*EXERCISE AIM*. Copy the stretch of records from the line containing "This screenshot has width=1358, height=419." through the line containing "coord(177,238)", word for word, and leave the pictures out of your answer.

Start of DATASET RECORDS

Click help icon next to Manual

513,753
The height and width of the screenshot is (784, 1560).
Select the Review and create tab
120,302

End of DATASET RECORDS
Start of DATASET RECORDS

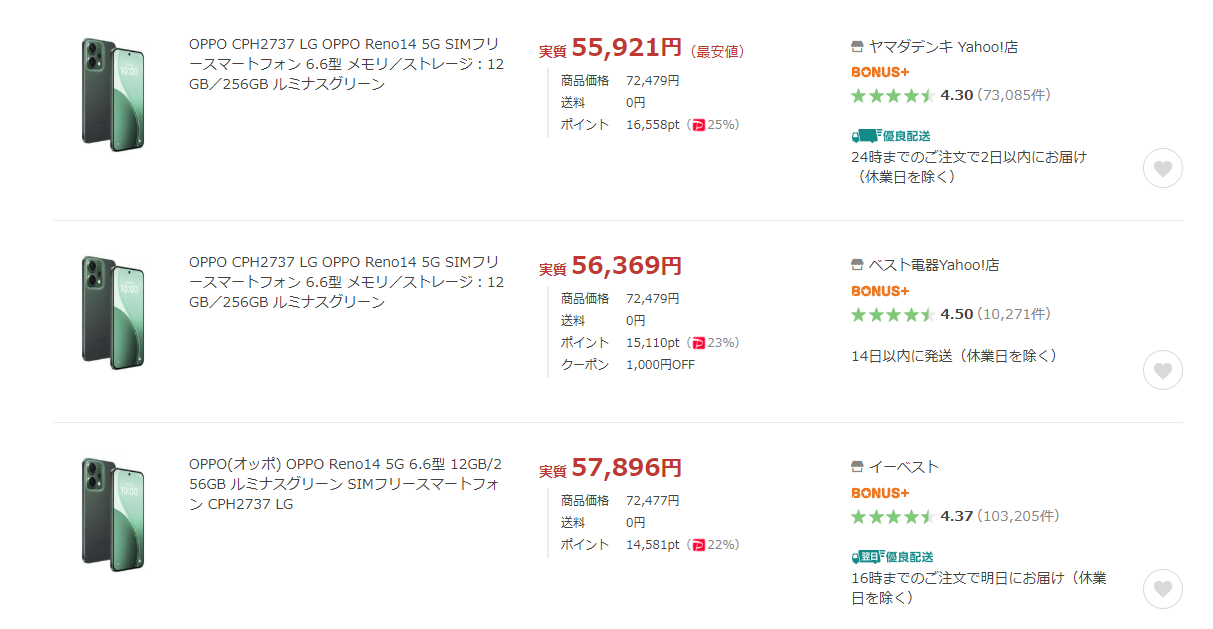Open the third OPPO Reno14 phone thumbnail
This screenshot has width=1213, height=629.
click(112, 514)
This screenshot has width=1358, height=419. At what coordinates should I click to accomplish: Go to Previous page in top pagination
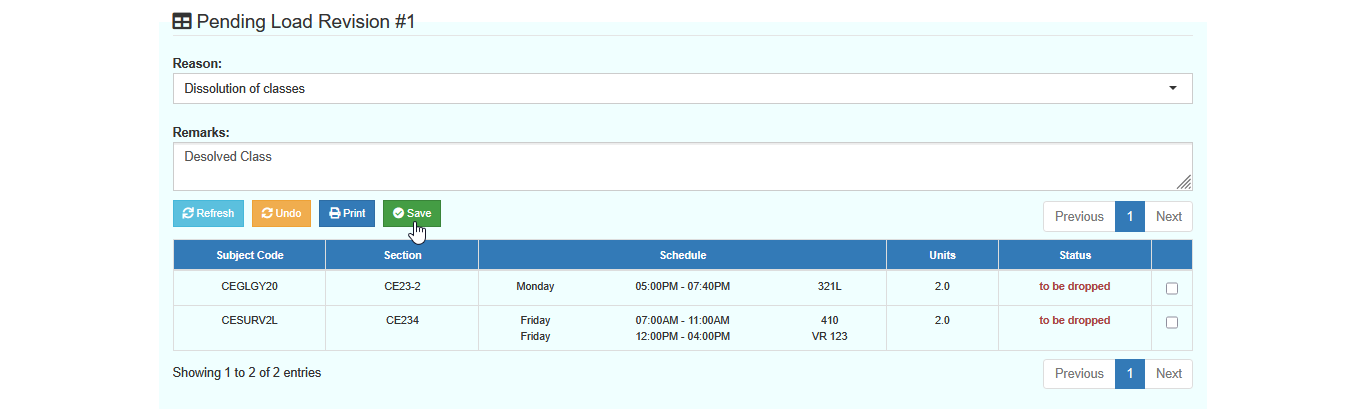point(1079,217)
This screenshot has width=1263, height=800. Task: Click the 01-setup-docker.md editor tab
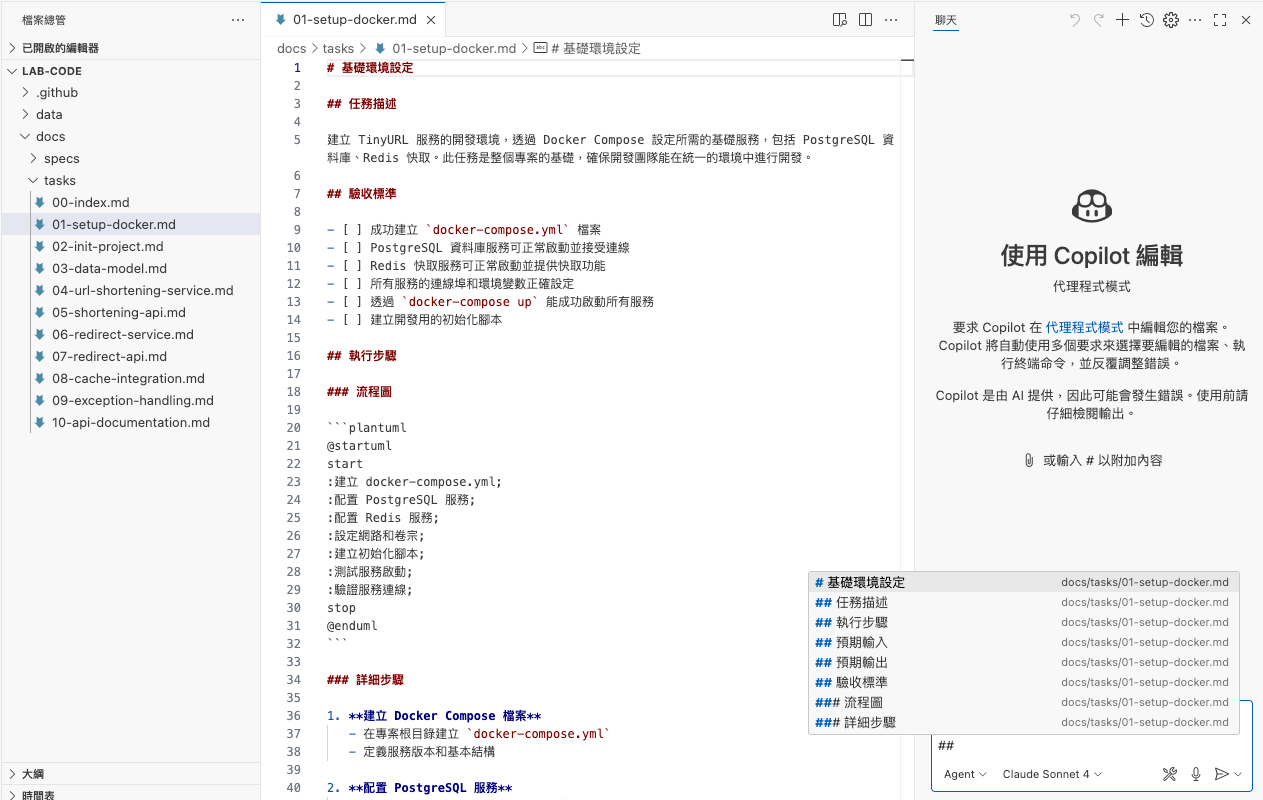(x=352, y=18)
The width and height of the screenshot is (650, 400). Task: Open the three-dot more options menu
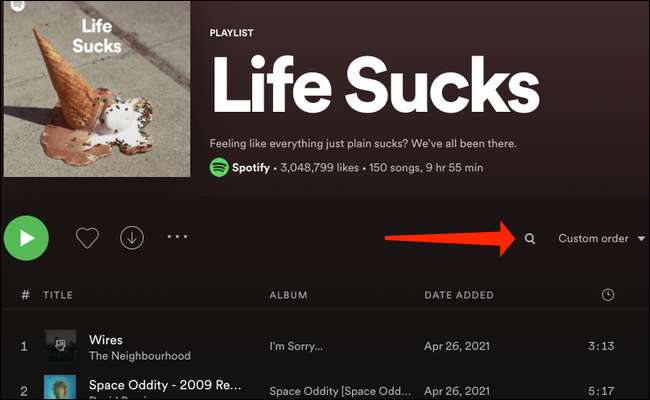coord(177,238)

End of DATASET RECORDS
Start of DATASET RECORDS

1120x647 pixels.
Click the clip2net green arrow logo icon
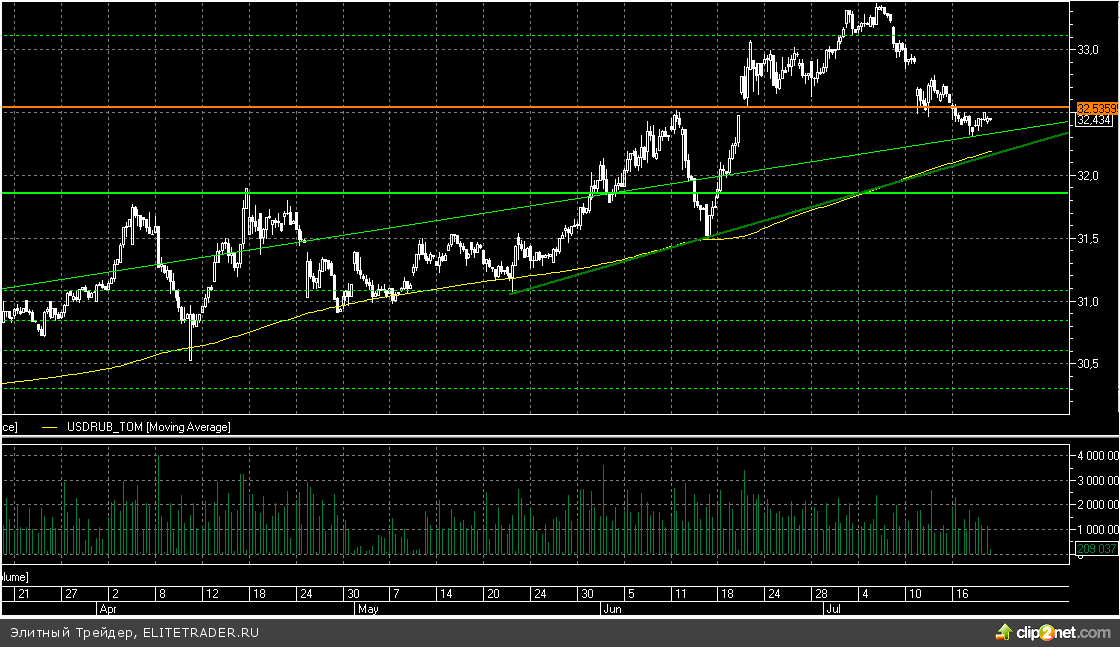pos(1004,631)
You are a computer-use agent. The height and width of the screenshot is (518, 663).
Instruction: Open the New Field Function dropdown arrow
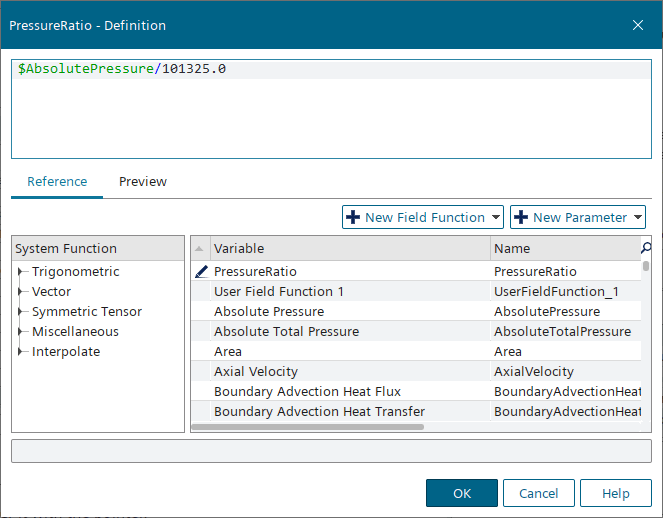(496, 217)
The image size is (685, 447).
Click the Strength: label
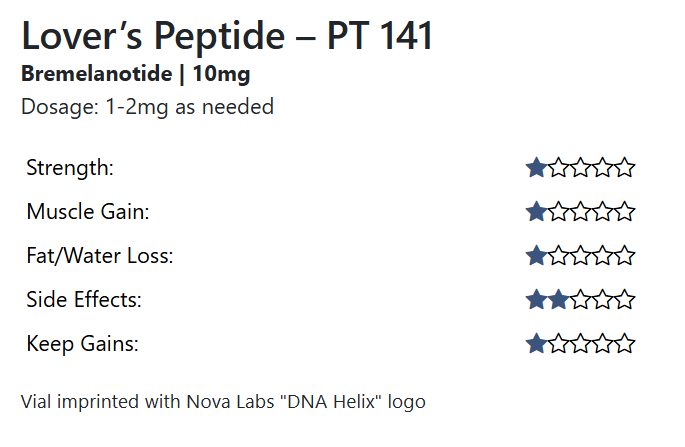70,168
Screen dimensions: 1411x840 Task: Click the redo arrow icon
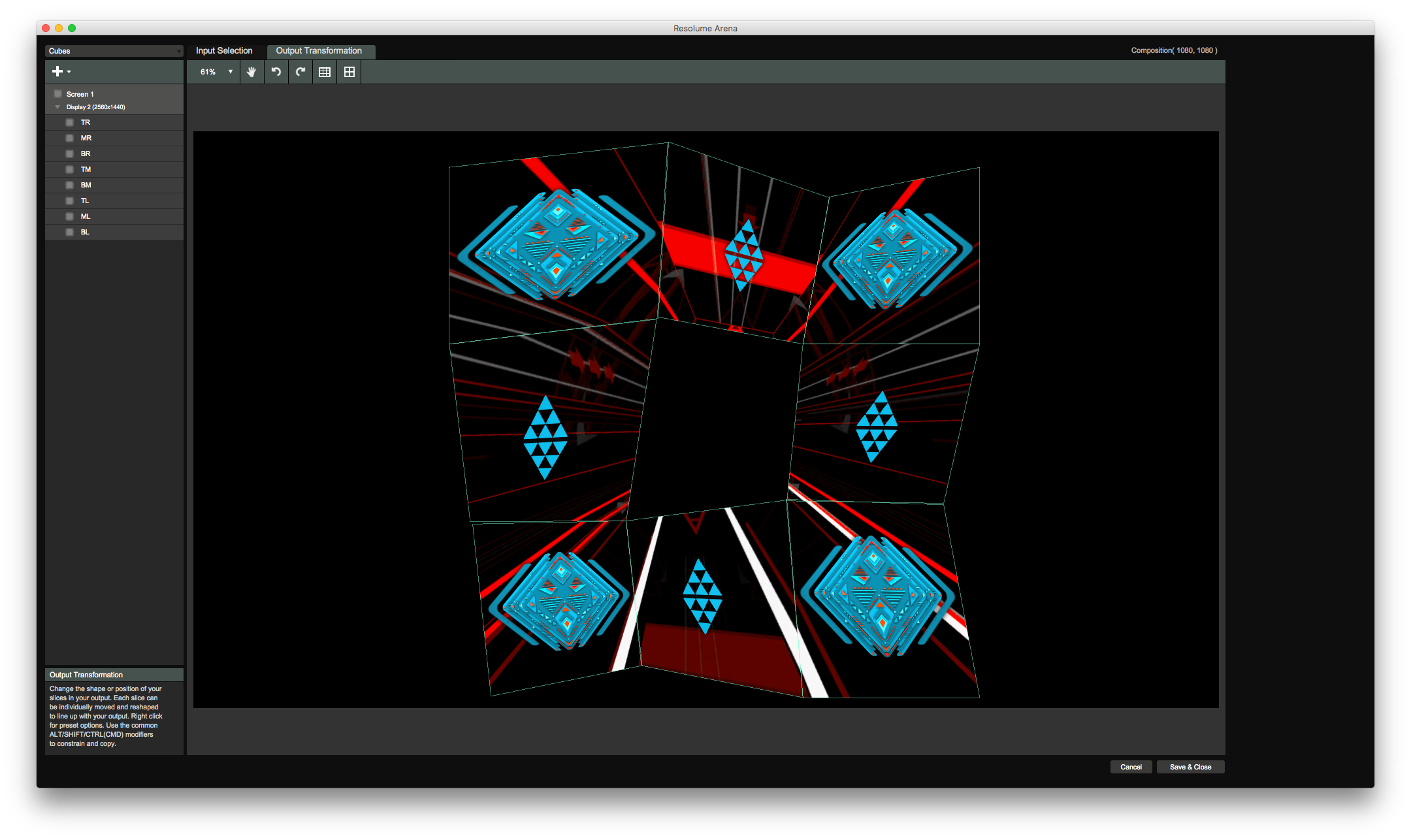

End of DATASET RECORDS

*RESULT BELOW*.
This screenshot has width=1358, height=419. At what coordinates should I click to accomplish: Go to Previous page in top pagination
point(1079,217)
This screenshot has width=1263, height=800. Task: Click the 01-setup-docker.md editor tab
(x=352, y=18)
The width and height of the screenshot is (650, 400). Task: Open the three-dot more options menu
coord(177,238)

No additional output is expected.